BEGIN Source material
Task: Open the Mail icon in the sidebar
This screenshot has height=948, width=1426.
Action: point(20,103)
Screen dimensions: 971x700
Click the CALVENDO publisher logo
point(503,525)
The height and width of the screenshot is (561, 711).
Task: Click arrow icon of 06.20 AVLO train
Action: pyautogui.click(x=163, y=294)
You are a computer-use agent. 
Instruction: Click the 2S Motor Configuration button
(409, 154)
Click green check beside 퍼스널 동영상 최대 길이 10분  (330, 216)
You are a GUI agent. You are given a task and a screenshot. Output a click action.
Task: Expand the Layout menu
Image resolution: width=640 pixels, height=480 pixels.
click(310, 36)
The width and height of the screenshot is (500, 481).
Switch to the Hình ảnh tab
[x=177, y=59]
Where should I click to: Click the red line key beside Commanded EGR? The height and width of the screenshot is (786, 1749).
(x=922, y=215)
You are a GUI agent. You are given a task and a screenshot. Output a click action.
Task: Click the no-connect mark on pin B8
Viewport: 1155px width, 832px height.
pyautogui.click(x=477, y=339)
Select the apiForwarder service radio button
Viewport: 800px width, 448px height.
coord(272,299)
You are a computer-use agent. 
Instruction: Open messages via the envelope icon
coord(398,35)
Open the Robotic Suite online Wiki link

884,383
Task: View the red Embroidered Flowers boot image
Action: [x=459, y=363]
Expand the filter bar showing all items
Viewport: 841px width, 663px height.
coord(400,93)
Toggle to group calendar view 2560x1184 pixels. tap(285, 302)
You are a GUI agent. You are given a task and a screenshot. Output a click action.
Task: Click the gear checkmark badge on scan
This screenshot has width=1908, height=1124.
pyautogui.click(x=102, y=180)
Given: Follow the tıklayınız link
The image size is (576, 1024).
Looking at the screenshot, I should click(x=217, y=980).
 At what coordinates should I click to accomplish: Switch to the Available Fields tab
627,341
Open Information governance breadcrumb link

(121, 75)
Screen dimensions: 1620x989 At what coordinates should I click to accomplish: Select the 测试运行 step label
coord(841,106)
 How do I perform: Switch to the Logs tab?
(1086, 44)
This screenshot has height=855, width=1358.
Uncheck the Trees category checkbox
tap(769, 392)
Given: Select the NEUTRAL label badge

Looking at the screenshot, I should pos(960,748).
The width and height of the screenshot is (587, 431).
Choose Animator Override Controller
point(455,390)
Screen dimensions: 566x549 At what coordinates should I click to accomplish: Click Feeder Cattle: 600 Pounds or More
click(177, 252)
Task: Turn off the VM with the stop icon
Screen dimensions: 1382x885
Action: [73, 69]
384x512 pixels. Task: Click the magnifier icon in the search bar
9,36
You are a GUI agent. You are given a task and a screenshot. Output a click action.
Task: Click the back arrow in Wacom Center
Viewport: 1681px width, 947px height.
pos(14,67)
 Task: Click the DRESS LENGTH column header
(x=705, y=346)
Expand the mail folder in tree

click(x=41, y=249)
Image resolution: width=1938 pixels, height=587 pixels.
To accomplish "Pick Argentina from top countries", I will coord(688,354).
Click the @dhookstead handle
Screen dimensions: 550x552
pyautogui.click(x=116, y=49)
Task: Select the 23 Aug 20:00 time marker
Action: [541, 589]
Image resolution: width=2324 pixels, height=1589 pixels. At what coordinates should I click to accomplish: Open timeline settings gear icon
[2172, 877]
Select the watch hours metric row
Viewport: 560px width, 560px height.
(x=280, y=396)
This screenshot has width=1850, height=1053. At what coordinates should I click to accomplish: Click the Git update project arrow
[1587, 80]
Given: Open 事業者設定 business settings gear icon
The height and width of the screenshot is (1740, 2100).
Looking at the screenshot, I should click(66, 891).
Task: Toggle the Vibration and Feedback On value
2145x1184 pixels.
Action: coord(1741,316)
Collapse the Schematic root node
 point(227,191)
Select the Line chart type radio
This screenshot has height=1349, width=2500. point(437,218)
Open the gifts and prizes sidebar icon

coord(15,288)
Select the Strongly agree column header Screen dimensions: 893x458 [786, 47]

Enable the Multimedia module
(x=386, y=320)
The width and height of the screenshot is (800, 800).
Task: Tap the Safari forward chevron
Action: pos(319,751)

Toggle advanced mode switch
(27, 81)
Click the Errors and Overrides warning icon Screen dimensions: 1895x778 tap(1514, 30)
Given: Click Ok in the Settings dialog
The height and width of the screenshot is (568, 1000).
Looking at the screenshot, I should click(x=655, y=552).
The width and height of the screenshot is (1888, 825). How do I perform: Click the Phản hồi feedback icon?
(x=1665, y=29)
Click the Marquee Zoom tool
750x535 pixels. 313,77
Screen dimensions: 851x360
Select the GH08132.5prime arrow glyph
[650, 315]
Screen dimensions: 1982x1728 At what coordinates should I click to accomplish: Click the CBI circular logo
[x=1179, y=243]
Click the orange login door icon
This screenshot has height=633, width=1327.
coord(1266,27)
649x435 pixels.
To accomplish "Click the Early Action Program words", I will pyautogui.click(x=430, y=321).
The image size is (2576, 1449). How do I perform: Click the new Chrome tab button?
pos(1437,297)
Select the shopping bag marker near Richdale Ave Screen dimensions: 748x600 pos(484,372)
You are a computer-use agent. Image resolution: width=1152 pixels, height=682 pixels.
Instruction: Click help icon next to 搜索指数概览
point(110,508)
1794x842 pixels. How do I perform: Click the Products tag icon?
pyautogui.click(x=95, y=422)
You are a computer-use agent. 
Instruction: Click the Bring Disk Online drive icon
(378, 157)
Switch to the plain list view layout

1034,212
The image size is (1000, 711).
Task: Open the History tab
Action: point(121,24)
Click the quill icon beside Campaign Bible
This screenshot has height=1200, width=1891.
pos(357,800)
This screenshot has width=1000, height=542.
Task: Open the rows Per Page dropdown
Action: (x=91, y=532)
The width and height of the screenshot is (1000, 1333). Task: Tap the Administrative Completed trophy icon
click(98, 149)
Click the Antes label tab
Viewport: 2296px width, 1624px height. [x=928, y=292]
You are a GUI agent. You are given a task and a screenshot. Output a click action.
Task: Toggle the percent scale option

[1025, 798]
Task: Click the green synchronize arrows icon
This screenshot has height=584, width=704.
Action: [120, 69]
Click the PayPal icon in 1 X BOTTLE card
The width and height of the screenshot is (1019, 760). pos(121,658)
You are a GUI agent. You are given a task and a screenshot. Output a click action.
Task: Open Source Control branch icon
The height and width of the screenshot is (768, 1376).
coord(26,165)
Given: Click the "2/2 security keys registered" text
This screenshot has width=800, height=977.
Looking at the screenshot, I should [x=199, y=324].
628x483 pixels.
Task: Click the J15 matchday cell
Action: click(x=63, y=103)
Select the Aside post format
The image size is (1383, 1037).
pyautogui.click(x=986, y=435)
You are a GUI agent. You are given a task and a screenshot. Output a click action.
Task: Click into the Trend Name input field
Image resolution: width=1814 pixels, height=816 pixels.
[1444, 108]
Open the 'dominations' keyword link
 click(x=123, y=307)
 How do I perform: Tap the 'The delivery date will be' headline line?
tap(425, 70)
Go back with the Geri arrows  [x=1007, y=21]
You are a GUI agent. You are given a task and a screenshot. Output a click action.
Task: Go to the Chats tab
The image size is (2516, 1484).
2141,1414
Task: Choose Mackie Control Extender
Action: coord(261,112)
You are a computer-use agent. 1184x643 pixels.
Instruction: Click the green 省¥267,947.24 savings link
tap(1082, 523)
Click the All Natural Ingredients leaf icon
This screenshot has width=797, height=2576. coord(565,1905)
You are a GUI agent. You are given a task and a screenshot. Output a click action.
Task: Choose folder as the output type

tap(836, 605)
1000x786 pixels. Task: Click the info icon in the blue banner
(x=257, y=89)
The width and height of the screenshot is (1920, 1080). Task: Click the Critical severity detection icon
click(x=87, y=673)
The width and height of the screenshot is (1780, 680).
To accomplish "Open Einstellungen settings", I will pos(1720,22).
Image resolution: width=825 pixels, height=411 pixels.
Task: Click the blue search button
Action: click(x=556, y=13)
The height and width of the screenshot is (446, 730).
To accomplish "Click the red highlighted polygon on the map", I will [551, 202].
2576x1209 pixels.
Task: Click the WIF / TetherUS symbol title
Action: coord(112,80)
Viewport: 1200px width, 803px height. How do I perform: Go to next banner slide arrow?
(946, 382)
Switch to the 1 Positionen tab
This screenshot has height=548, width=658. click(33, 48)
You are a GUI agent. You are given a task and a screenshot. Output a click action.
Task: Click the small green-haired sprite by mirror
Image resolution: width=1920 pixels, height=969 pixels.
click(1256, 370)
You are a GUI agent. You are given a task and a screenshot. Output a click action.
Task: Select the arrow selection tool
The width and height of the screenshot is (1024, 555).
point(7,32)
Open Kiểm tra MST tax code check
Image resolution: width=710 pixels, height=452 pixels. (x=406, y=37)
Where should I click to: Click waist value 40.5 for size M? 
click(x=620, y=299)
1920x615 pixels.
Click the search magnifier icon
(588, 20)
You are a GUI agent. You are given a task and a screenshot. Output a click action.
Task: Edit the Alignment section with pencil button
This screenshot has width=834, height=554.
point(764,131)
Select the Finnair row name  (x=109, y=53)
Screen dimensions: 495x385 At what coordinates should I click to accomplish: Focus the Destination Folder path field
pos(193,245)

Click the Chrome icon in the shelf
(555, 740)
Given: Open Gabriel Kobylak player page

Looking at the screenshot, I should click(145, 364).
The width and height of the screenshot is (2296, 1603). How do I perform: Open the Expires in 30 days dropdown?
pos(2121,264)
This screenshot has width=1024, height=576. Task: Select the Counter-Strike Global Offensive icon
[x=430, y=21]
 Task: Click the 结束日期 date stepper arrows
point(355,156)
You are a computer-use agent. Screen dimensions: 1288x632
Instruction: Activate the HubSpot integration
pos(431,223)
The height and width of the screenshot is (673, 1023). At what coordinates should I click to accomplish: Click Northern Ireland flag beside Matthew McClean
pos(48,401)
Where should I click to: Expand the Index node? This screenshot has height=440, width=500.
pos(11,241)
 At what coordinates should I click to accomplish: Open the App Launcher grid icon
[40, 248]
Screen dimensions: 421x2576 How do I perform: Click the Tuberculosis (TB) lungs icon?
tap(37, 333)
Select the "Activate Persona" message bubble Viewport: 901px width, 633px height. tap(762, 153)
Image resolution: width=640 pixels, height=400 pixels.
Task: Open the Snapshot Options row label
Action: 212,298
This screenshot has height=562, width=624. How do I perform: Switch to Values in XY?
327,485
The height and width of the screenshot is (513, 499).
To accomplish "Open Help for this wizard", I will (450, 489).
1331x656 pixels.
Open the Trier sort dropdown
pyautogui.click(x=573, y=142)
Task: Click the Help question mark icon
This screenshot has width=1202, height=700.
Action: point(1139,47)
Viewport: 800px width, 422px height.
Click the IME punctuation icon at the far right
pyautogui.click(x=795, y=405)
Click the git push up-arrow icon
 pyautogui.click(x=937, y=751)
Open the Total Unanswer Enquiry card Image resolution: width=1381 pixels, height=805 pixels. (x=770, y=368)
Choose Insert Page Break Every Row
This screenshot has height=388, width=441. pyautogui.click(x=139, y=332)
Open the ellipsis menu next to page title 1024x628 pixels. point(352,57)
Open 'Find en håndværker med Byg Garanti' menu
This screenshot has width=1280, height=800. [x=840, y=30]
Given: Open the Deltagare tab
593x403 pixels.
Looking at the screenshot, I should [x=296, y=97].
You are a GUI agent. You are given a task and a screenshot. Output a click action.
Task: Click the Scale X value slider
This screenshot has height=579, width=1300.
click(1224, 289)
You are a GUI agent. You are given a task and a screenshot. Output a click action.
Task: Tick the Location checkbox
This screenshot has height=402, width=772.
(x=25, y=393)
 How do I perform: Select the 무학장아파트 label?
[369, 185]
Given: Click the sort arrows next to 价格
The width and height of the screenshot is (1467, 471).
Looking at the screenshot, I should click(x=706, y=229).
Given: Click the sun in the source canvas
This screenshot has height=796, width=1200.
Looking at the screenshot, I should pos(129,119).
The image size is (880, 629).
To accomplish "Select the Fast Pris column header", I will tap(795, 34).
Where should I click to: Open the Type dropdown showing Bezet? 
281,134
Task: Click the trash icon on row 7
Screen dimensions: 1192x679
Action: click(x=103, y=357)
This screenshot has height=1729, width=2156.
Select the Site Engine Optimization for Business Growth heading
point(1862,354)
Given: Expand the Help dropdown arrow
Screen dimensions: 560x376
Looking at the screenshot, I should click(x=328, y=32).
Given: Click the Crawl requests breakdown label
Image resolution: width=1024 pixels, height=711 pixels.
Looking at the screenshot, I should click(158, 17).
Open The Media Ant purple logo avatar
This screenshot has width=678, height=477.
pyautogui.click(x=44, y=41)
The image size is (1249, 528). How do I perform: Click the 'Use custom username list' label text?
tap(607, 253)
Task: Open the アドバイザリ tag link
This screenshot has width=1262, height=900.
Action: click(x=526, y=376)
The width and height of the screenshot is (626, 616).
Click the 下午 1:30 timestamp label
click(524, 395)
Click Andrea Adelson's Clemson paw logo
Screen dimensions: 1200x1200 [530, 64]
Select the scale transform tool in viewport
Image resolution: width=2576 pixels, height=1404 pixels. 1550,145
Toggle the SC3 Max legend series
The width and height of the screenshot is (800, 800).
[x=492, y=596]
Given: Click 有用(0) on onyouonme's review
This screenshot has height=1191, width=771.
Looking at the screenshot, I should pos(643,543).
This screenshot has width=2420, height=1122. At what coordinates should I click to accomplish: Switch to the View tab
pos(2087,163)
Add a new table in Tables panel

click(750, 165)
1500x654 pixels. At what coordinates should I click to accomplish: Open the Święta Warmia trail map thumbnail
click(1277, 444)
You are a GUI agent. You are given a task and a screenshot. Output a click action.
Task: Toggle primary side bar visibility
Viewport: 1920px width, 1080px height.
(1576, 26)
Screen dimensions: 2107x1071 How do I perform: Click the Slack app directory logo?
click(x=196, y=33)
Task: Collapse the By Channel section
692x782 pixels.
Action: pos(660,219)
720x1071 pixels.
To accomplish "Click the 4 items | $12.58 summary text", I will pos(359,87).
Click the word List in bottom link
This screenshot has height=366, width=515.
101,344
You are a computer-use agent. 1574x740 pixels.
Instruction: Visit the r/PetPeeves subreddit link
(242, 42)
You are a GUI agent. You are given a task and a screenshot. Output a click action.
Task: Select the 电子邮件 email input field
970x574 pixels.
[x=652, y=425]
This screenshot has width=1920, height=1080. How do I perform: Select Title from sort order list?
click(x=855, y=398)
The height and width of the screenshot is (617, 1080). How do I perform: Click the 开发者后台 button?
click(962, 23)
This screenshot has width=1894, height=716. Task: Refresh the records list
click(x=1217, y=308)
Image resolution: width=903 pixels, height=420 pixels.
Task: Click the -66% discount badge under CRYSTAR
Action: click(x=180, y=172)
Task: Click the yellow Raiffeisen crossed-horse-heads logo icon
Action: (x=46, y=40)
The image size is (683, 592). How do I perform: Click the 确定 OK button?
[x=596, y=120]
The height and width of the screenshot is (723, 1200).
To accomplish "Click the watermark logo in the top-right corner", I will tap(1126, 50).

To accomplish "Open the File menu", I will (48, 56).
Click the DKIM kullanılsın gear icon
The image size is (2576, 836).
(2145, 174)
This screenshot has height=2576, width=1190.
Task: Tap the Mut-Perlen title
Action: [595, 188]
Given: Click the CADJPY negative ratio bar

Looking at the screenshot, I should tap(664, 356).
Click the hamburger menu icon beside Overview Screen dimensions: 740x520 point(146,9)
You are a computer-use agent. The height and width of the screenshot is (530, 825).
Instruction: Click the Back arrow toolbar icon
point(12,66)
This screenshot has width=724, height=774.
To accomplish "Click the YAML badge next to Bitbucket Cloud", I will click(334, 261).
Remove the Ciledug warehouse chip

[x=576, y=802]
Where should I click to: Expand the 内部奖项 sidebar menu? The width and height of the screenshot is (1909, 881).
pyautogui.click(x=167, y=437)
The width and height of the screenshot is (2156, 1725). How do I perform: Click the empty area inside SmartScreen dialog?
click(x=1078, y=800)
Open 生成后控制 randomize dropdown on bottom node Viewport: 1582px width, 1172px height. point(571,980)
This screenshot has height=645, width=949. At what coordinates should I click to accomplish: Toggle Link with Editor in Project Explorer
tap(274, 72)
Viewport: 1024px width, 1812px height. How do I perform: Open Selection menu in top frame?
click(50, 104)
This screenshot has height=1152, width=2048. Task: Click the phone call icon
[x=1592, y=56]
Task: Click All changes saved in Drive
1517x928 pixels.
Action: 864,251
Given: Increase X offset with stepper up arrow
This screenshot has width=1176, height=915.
END Source material
▸ **Aim**: Write out, exactly as they appear above, the lines between the line containing "Given: Click 有用(0) on onyouonme's review" and the line containing "[x=596, y=120]", inclusive.

▸ **Full solution**:
Given: Click 有用(0) on onyouonme's review
This screenshot has height=1191, width=771.
Looking at the screenshot, I should pos(643,543).
This screenshot has width=2420, height=1122. At what coordinates should I click to accomplish: Switch to the View tab
pos(2087,163)
Add a new table in Tables panel

click(750, 165)
1500x654 pixels. At what coordinates should I click to accomplish: Open the Święta Warmia trail map thumbnail
click(1277, 444)
You are a GUI agent. You are given a task and a screenshot. Output a click action.
Task: Toggle primary side bar visibility
Viewport: 1920px width, 1080px height.
(1576, 26)
Screen dimensions: 2107x1071 How do I perform: Click the Slack app directory logo?
click(x=196, y=33)
Task: Collapse the By Channel section
692x782 pixels.
Action: pos(660,219)
720x1071 pixels.
To accomplish "Click the 4 items | $12.58 summary text", I will pos(359,87).
Click the word List in bottom link
This screenshot has height=366, width=515.
101,344
You are a computer-use agent. 1574x740 pixels.
Instruction: Visit the r/PetPeeves subreddit link
(242, 42)
You are a GUI agent. You are given a task and a screenshot. Output a click action.
Task: Select the 电子邮件 email input field
970x574 pixels.
[x=652, y=425]
This screenshot has width=1920, height=1080. How do I perform: Select Title from sort order list?
click(x=855, y=398)
The height and width of the screenshot is (617, 1080). How do I perform: Click the 开发者后台 button?
click(962, 23)
This screenshot has width=1894, height=716. Task: Refresh the records list
click(x=1217, y=308)
Image resolution: width=903 pixels, height=420 pixels.
Task: Click the -66% discount badge under CRYSTAR
Action: click(x=180, y=172)
Task: Click the yellow Raiffeisen crossed-horse-heads logo icon
Action: (x=46, y=40)
The image size is (683, 592). How do I perform: Click the 确定 OK button?
[x=596, y=120]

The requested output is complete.